Black Family History on "History Detectives"

I've written about History Detectives before.  People who think they have interesting items with historical relevance contact the program, hoping to have research confirm the items' importance.  For Black History Month, I decided to collect links to all the stories having to do with black family history.  I was surprised and delighted to see how many there were!  I've listed them chronologically in order of the events or documents they focus on.  Most of the segments no longer have the videos online, but all of them have PDF files of the transcripts (which really could use some editing!), so you can at least read the text of what was said.

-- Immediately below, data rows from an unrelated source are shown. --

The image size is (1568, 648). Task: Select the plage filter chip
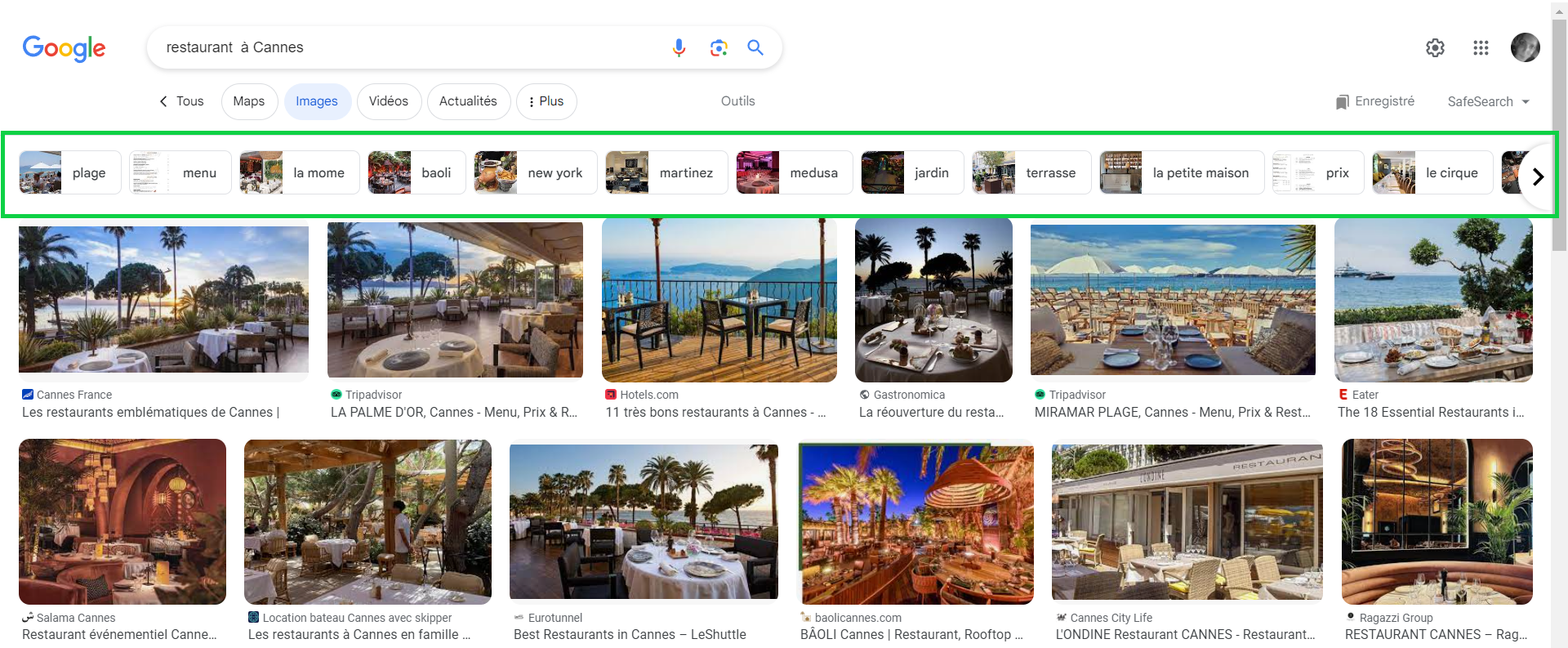tap(70, 172)
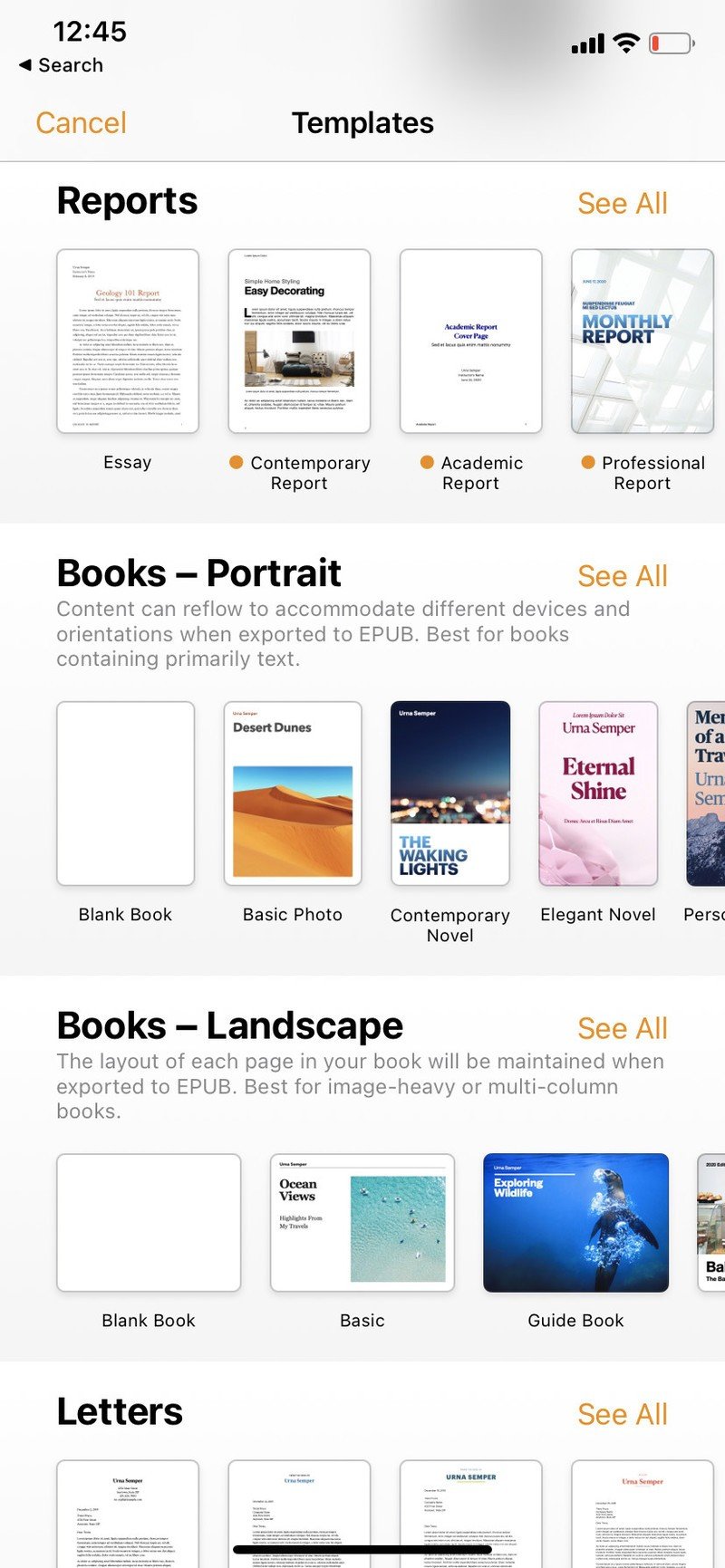The image size is (725, 1568).
Task: Open the Contemporary Novel template
Action: point(450,794)
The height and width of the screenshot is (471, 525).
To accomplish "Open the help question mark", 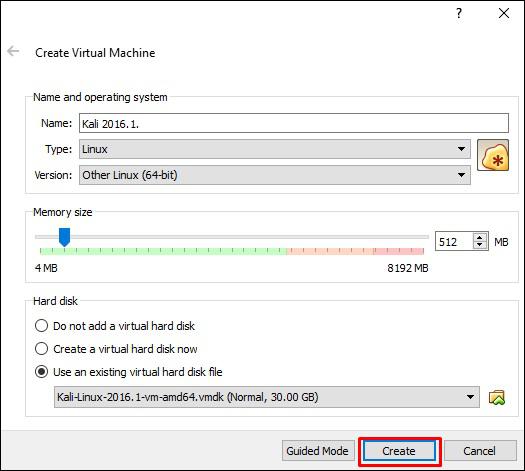I will tap(459, 13).
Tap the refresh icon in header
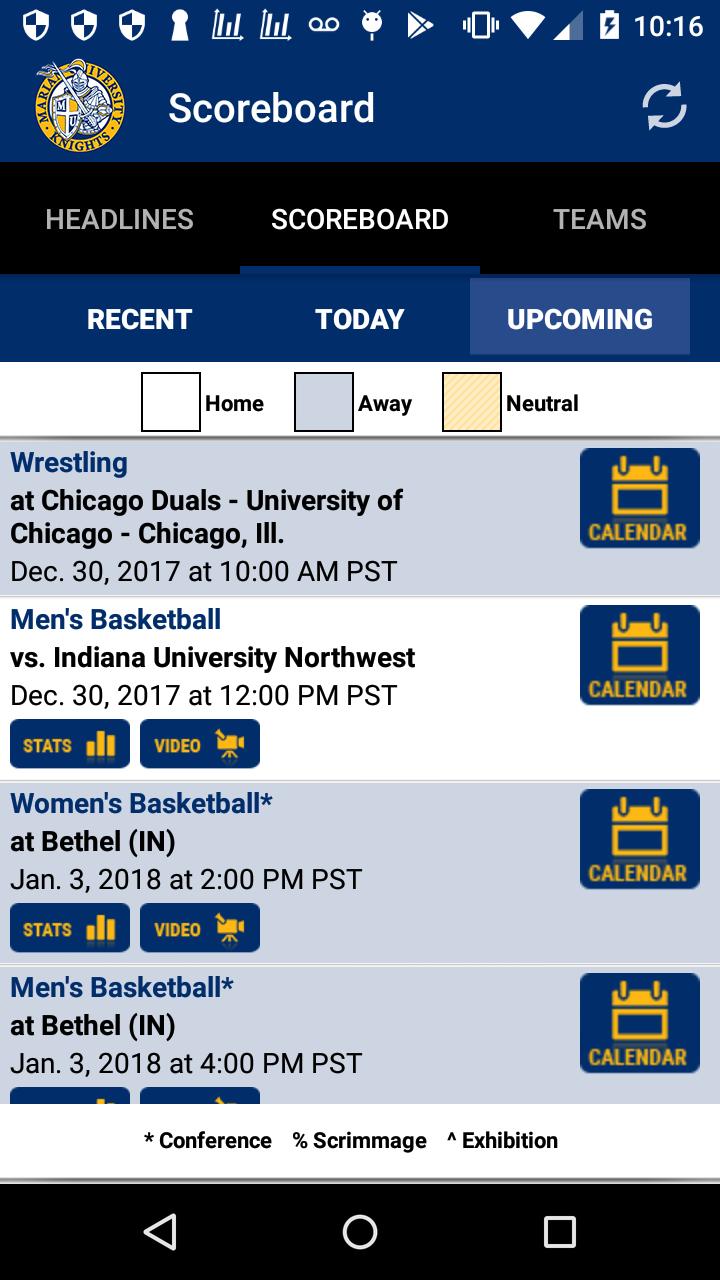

A 1667 land grant to a black woman named Christina, the wife of a former slave, was signed by General Richard Nicolls, the first governor of New York.  The property, which is now in downtown Manhattan, was referred to in the document as being in "the land of the blacks."

A viewer has a photocopy of the record of the manumission of his ancestor Agnes Mathieu, which was granted through a court case in New Orleans in 1779.  The manumission is unusual because it was signed by Bernardo de Galvez, the governor of Spanish colonial Louisiana, whereas most such papers were signed only by the former slaveholder and notarized by a local clerk.

A Continental Army muster roll from 1780 includes the name "Paul Cuffee."  This turns out to be the same Paul Cuffe well known as a Quaker whaling captain and shipbuilder.

Someone bought an 1821 document at a flea market and believes it was a "freedom paper" for the man named on it, John Jubilee Jackson.  Jackson was actually freed in 1818 and the document is a seaman's protection certificate.

Among her grandfather's possessions, a woman found an 1829 bill of sale for a female slave named Willoby.  The woman wants to learn whether Willoby lived long enough to see emancipation.  (I've posted about this segment in some detail.)

The owners of a beautiful home in Natchez, Mississippi, learned that it was built in 1851 by Robert Smith, a free black man.  The owners have also discovered that Smith arrived in New Orleans on a slave ship and now want to know how he came to own the house.

A banjo bought at an auction had a note inside stating that the instrument dates to the mid-1800's and was bought from a former slave by an abolitionist family.  The segment traces both of the families to find the truth of the story.

A face jug discovered in Germantown, Pennsylvania, in 1950 is traced via the Underground Railroad to its origins in South Carolina.  (This museum catalog shows other examples of face jugs.)

A ca. 1861 tintype of what appears to be two Civil War soldiers, one white and one black, is analyzed in depth, including the relationship between the two men, to answer the question of whether a black man actually served in the Confederate army and carried a weapon.  The tintype was appraised on an Antiques Roadshow episode, and later the owner asked History Detectives to find more information about it.
A woman in South Carolina has some old family letters, including one written in 1877 by her grandmother's brother, suggesting that he was going to Liberia as part of the "Back to Africa" movement.  But the woman doesn't know if he actually made it there.

A Grand Army of the Republic photograph from about 1900 shows two black men in a group of about twenty men.  Along with discussing racial integration (or the lack thereof) in the time period, the investigation tries to identify the two black members of the GAR post.

A poster titled Our Colored Heroes tells the story of two black soldiers during World War I who defended a post against more than twenty Germans.  The poster has a quotation from General John Pershing praising the two men.